Instructions for the task
Format the items from the line with "Click the buffer_size value 4096" up to and including the line with "pyautogui.click(x=41, y=309)" as a JSON list of strings, one string per line, leaving out blank lines.

[BEGIN Given data]

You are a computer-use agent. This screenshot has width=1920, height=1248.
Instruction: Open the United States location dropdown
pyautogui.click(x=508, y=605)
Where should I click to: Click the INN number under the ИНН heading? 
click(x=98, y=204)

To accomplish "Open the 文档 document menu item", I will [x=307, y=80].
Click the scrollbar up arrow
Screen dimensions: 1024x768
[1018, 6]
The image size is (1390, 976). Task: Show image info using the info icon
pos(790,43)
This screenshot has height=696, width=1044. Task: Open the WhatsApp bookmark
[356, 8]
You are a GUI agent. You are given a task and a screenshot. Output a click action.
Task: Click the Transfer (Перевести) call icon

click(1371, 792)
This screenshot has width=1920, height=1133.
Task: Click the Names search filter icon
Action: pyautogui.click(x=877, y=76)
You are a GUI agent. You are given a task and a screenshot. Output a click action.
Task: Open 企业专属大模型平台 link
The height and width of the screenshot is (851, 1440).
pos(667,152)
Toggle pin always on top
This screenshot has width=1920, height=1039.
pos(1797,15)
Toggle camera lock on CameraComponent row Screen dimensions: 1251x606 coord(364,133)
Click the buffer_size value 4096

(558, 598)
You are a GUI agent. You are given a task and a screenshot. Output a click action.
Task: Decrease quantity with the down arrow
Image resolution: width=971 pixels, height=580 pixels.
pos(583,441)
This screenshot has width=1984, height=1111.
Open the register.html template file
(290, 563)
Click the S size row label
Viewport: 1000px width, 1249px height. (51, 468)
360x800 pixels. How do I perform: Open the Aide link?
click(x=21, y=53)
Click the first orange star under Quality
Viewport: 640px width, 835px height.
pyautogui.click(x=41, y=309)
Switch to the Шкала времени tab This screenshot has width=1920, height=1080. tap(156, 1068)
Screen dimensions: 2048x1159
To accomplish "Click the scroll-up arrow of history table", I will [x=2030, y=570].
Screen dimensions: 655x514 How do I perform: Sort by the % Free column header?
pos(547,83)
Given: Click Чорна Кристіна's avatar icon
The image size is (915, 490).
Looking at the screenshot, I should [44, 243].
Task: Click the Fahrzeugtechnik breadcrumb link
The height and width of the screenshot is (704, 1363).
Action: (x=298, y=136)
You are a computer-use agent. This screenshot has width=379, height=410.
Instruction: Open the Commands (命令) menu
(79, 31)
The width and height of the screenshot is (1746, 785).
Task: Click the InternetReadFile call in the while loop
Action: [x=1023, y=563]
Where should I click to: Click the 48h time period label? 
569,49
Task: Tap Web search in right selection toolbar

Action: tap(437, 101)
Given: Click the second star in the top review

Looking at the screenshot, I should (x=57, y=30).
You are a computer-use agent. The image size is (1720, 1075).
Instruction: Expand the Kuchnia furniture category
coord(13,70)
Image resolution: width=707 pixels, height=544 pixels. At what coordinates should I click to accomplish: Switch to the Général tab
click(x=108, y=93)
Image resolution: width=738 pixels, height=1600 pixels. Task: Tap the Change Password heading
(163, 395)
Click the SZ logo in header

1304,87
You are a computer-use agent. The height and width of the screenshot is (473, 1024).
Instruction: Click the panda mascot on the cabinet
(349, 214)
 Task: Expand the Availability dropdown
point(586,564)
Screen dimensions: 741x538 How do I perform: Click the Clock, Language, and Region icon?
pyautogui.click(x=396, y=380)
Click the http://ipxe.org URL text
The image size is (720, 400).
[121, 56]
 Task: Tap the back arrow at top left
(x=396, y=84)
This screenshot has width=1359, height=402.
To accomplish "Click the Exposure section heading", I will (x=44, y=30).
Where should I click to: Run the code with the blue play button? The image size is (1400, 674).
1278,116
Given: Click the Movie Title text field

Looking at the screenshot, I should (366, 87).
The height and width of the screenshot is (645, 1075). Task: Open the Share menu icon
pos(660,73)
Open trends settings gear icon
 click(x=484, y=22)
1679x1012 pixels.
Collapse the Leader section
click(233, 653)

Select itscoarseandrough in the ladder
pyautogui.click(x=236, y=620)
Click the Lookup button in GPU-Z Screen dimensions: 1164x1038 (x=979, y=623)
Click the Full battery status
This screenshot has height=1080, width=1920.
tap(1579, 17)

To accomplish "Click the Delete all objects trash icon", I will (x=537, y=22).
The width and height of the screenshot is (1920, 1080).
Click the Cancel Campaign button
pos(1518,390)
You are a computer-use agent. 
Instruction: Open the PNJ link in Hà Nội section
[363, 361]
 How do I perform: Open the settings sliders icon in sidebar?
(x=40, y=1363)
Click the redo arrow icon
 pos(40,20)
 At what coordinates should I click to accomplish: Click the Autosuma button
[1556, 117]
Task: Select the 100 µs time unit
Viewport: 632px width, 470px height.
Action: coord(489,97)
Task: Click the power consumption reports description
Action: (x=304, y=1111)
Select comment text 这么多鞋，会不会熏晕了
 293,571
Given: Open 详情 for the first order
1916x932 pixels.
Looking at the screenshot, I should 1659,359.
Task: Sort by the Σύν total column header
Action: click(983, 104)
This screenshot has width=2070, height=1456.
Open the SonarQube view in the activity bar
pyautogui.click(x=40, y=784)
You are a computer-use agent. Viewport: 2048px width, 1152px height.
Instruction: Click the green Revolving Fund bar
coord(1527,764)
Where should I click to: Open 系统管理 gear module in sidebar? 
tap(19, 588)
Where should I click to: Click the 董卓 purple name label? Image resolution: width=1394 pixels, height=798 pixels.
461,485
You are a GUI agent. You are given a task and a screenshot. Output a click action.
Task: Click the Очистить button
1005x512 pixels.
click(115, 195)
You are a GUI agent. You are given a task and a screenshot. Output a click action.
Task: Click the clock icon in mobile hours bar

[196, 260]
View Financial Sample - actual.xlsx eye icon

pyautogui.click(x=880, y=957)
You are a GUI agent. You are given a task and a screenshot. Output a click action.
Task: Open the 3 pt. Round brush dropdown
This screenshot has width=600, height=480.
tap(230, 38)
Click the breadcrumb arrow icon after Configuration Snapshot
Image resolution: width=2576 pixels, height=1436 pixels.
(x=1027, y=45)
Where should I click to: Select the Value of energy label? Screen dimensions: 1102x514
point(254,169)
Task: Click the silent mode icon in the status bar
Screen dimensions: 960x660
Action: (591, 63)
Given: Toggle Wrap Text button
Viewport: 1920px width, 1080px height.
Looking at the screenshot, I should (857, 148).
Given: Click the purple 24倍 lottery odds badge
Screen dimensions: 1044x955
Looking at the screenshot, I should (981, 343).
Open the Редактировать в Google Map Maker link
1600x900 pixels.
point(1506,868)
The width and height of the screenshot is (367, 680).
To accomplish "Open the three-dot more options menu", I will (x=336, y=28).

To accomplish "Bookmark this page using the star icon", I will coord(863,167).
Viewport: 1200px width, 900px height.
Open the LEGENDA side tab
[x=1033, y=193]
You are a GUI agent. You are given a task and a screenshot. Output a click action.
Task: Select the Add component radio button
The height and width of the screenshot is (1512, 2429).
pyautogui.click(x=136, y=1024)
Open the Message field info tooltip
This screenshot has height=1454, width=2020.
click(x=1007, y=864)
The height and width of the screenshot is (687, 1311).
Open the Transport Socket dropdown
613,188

[END Given data]

Answer to the exercise
[
  "Click the buffer_size value 4096",
  "(558, 598)",
  "You are a GUI agent. You are given a task and a screenshot. Output a click action.",
  "Task: Decrease quantity with the down arrow",
  "Image resolution: width=971 pixels, height=580 pixels.",
  "pos(583,441)",
  "This screenshot has width=1984, height=1111.",
  "Open the register.html template file",
  "(290, 563)",
  "Click the S size row label",
  "Viewport: 1000px width, 1249px height. (51, 468)",
  "360x800 pixels. How do I perform: Open the Aide link?",
  "click(x=21, y=53)",
  "Click the first orange star under Quality",
  "Viewport: 640px width, 835px height.",
  "pyautogui.click(x=41, y=309)"
]